BEGIN Raw data

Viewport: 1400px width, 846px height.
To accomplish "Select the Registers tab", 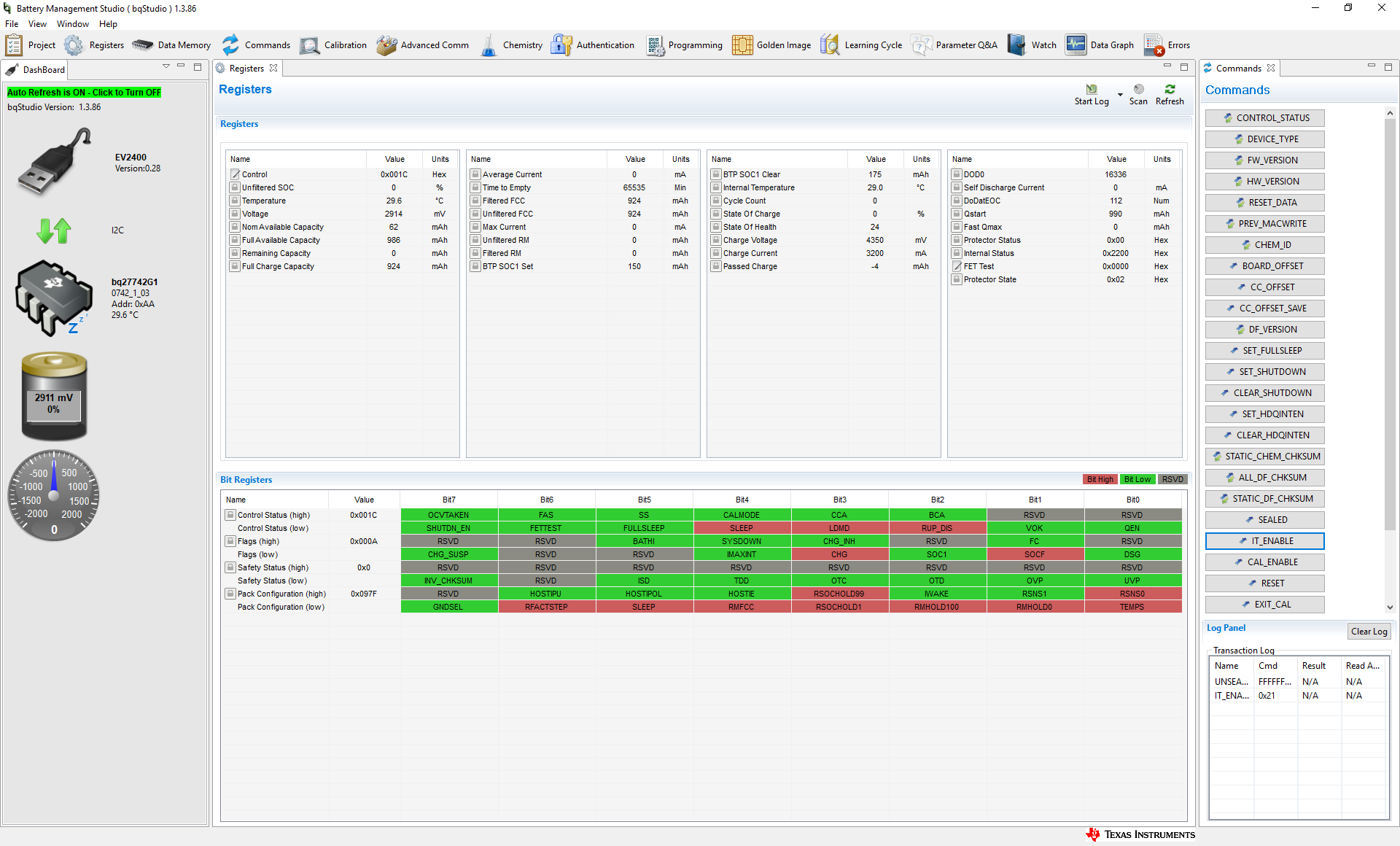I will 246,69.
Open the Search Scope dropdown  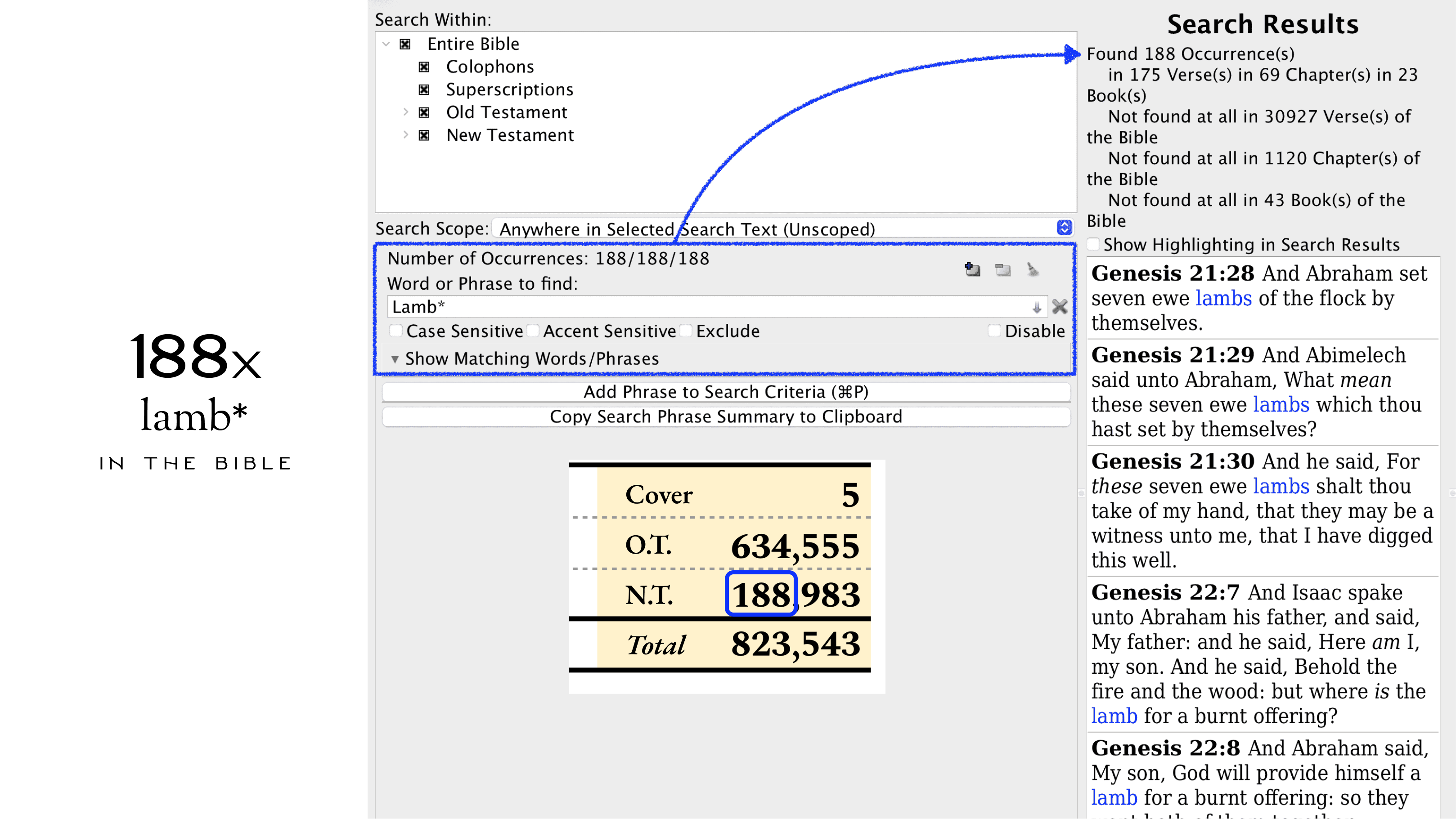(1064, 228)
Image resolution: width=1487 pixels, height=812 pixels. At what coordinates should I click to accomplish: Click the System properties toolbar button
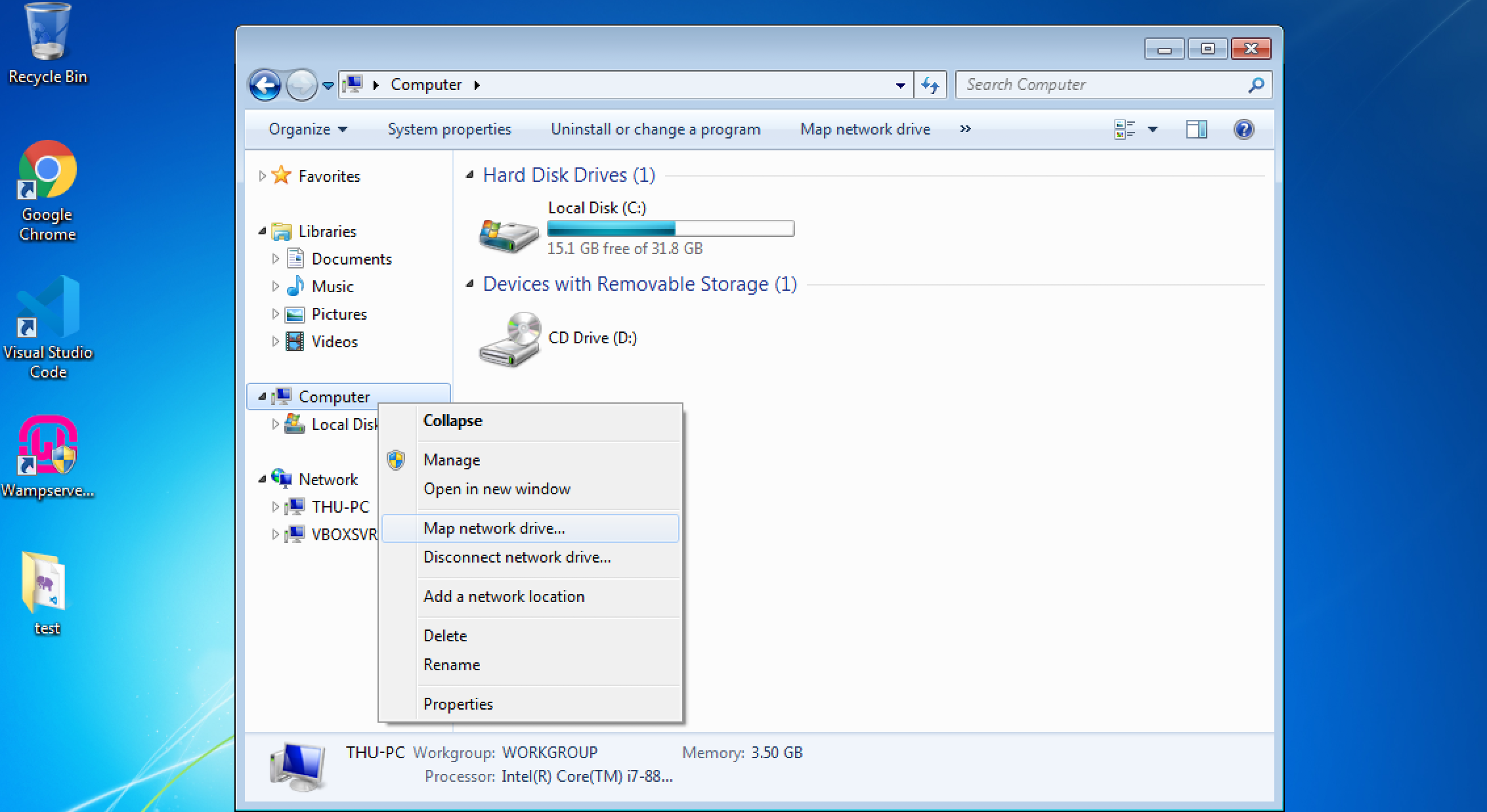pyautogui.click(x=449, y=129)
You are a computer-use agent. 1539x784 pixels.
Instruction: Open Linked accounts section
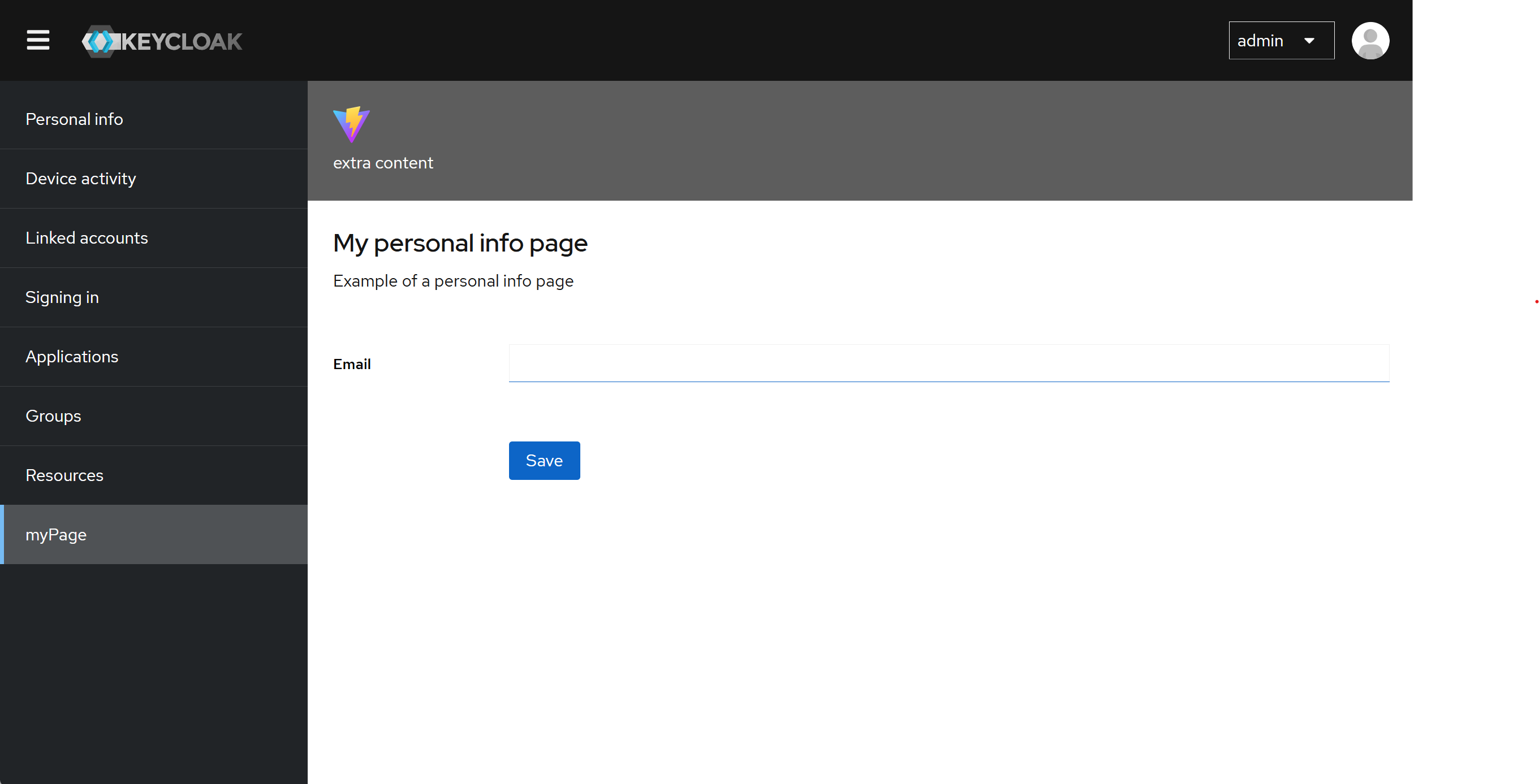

END Raw data

What you need to do — Only the lines from the one containing "You are a computer-use" through the last line of the data above, both included, belong in the reply, each restated exactly and without pictures.

Output —
You are a computer-use agent. 1539x784 pixels.
Instruction: Open Linked accounts section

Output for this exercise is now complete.